• WHAT IS BEING ASKED:
With the pictures left aside, write out the entries that follow exactly.

• PROVIDED RECORDS:
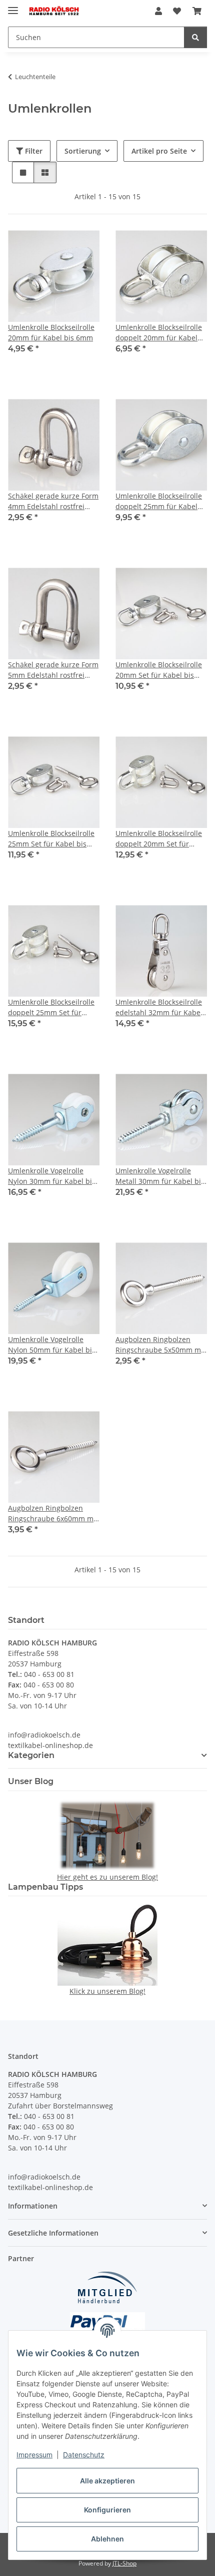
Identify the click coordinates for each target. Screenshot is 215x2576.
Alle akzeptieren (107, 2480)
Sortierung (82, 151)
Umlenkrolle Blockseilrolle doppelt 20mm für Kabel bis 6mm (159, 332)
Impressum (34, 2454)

• ANSWER SECTION:
Identify the click coordinates for each target. Screenshot is 215x2576.
Alle akzeptieren (107, 2480)
Sortierung (82, 151)
Umlenkrolle Blockseilrolle doppelt 20mm für Kabel bis 6mm (159, 332)
Impressum (34, 2454)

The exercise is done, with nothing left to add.